Best Practices
Performance Optimization
-
Benchmark Analysis: Before choosing the scanners, it's crucial to understand their performance on different instances. Review the benchmarks for each scanner to make an informed decision based on your specific requirements.
-
Model Size Trade-off: Opting for smaller models will expedite processing, reducing latency. However, this comes at the cost of accuracy. We are actively working on providing compact versions with minimal accuracy trade-offs.
-
Use ONNX Runtime for CPU inference: ONNX Runtime is a high-performance inference engine for machine learning models. When possible, we recommend using ONNX Runtime for serving the models.
-
Tune Transformers kwargs: Transformers have a variety of parameters that can be tuned to optimize performance. For example,
low_cpu_mem_usage
, which helps to use less memory by utilizing Accelerate library.

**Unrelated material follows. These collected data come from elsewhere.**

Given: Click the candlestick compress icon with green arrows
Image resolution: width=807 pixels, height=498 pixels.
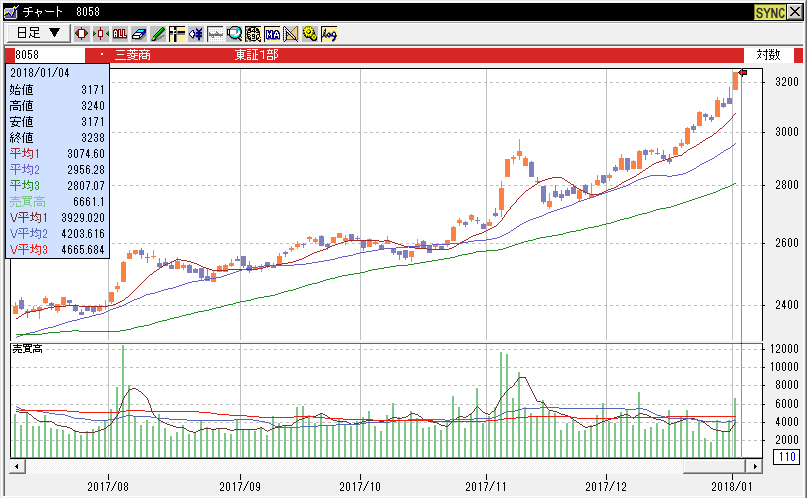Looking at the screenshot, I should 100,33.
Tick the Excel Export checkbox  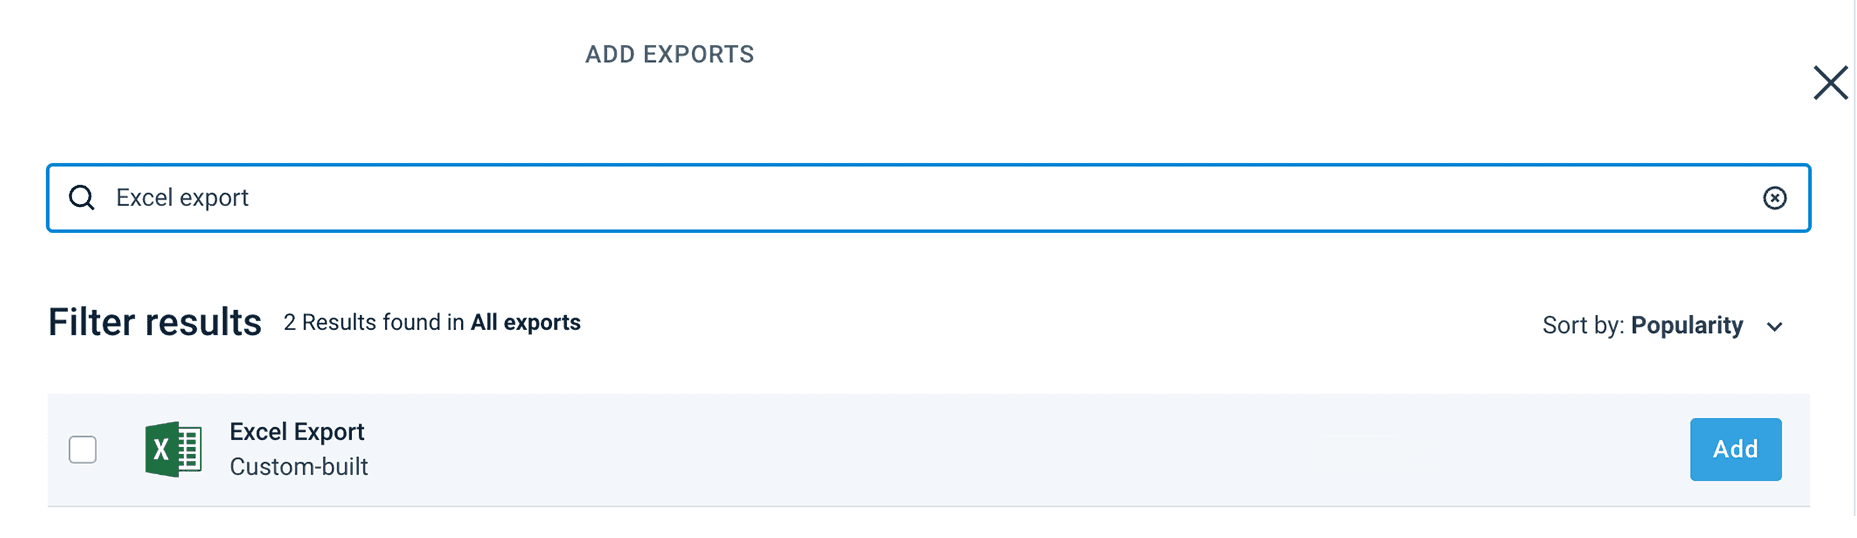(x=83, y=450)
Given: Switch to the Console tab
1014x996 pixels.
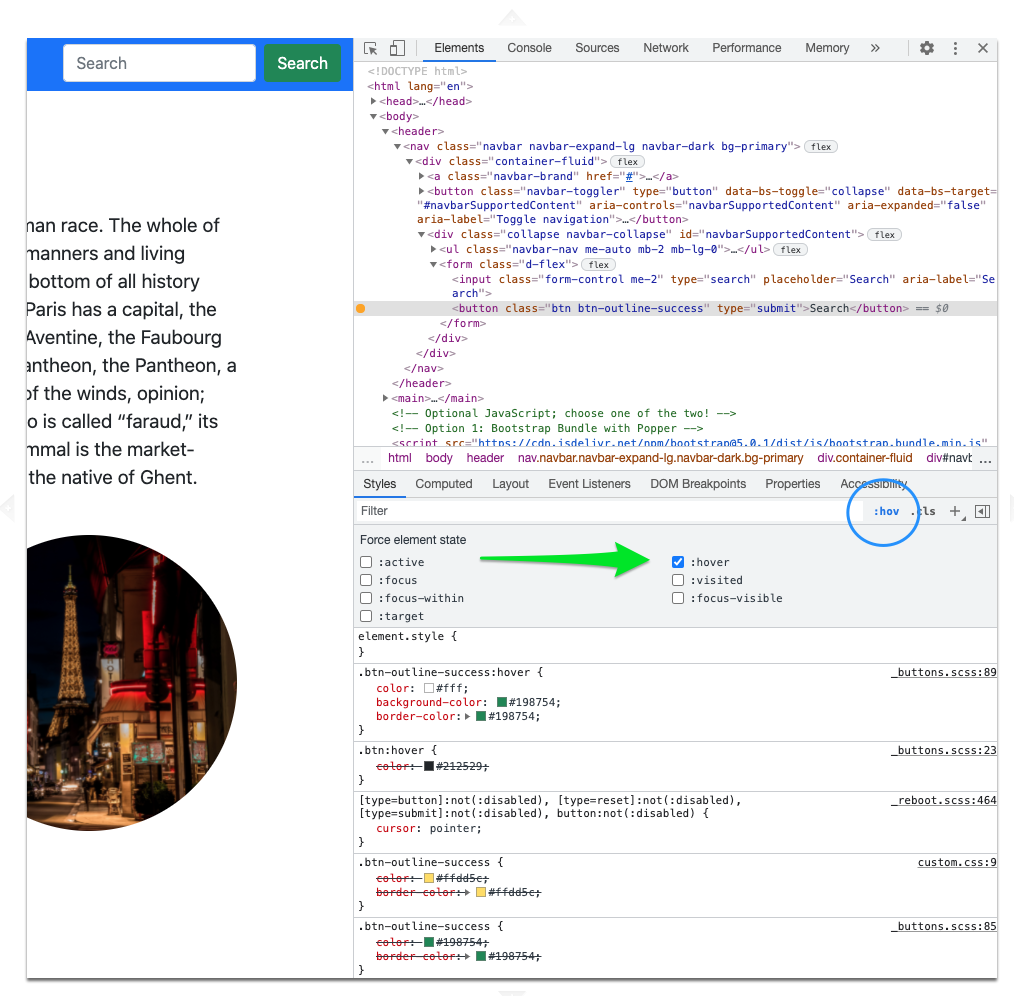Looking at the screenshot, I should point(529,47).

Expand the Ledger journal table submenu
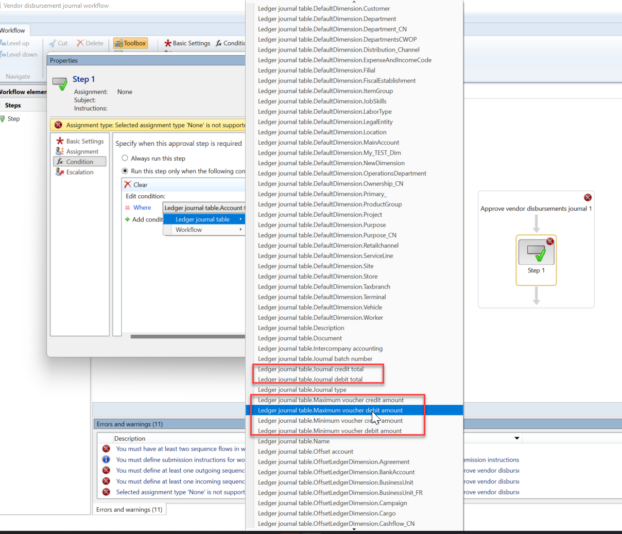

Read more about optimization strategies
Serving Configurations
-
Fast Failure Mode: Enable the
fail_fast
mode while serving to ensure early exits, preventing the wait for all scanners to complete, thus optimizing the response time. -
Scanner Selection: Assess the relevance of different scanners for your use-case. Instead of employing all scanners synchronously, which might overwhelm the system, consider using them asynchronously. This approach enhances observability, aiding in precise debugging and performance monitoring.
-
Request Sampling: Run slower scanners on a sample of requests to reduce the overall latency. This approach is especially useful when the system is under heavy load.
Observability and Debugging
- Logging and Metrics: Implement robust logging and metric collection to monitor the system's performance and health.
Continuous Improvement
-
Feedback Loops: Establish feedback loops with your system's users to understand how the library is performing in real-world scenarios, and to gather suggestions for improvements.
-
Regular Updates and Testing: Stay updated with the latest versions of
llm-guard
, and ensure thorough testing in a staging environment before rolling out updates in a production setup.